Status page for “End of Watch (Bill Hodges Trilogy #3) by Stephen King”. Credit: Maity, Panigrahi & Mukherjee.

Researchers at Northwestern University, Microsoft Research India, and the Indian Institute of Technology Kharagpur have recently developed a model to predict whether a book will become a bestseller on Amazon within 15 days of its publication. Their model, outlined in a study pre-published on arXiv, works by analyzing reading behavior on the online platform Goodreads.

"We have been working on analyzing the dynamics of various social media entities, such as hashtags in Twitter, topics in Quora etc." Animesh Mukherjee, one of the researchers who carried out the study told TechXplore. "We felt that a similar approach could be taken to analyze the popularity of books and we found Goodreads to be ideal for this investigation."
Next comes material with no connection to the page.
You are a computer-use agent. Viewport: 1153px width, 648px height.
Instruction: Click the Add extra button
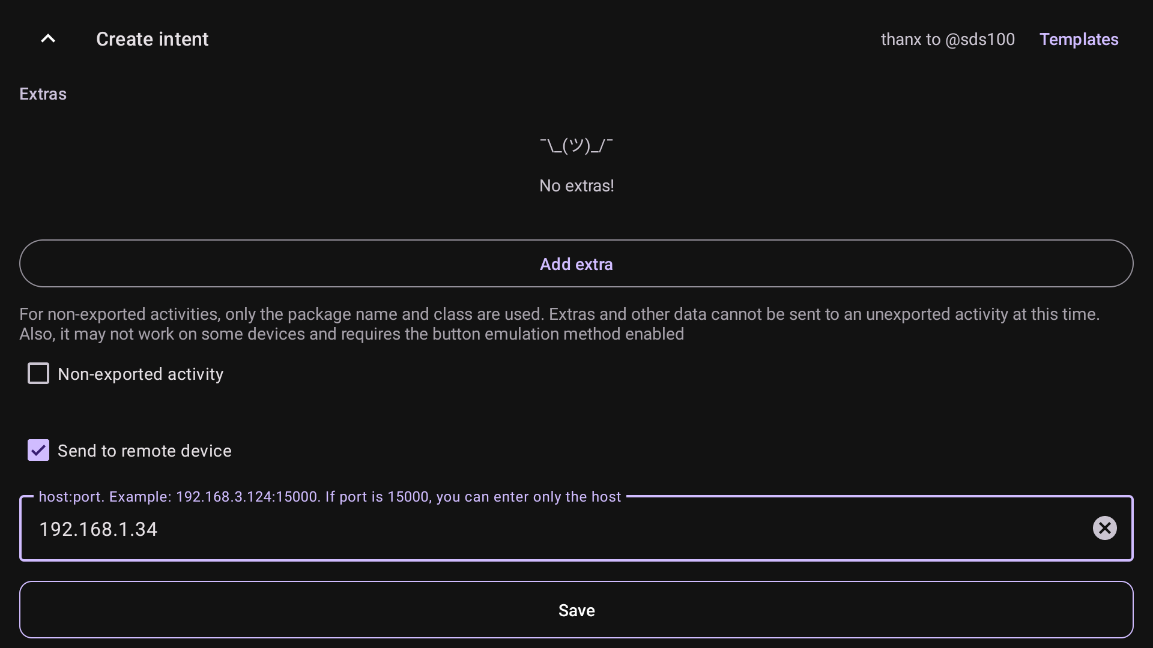pyautogui.click(x=576, y=264)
A book's popularity depends on a multitude of factors and can be measured using several parameters. In their study, the researchers focused on how book reading characteristics influence its popularity. They performed a cross-platform analysis of Goodreads entities and tried to link these with the volume of sales for books on Amazon.

"We followed the intuition that the popularity of books is mostly driven by its readers, hence the motivation to extract book reading behavior to understand the future popularity of books," Mukherjee said. "One of the best ways to quantify the popularity of books is to look at its sale record. Thus, we tried to quantify the notion of popularity in terms of Amazon bestsellers."

To begin with, the researchers analyzed the collective reading behavior of users on Goodreads. They then quantified different characteristic features of Goodreads entities, which could be used to identify differences between Amazon bestsellers and other lesser-selling books. Finally, they developed a machine learning-based model that uses these characteristic features to predict whether a book will become a bestseller 15 days after its publication.

"We used state-of-the-art machine learning models to perform our predictions," Mukherjee explained. "We observed that the ratings and reviews received by a book on Goodreads are not as effective in predicting the bestsellers as the reading status post patterns of the users. For example, in Goodreads, a reader can post how much of the book has been read, which page he/she is on, can comment about the book etc. We find these features to be very effective in predicting whether the book is going to be a bestseller in the future."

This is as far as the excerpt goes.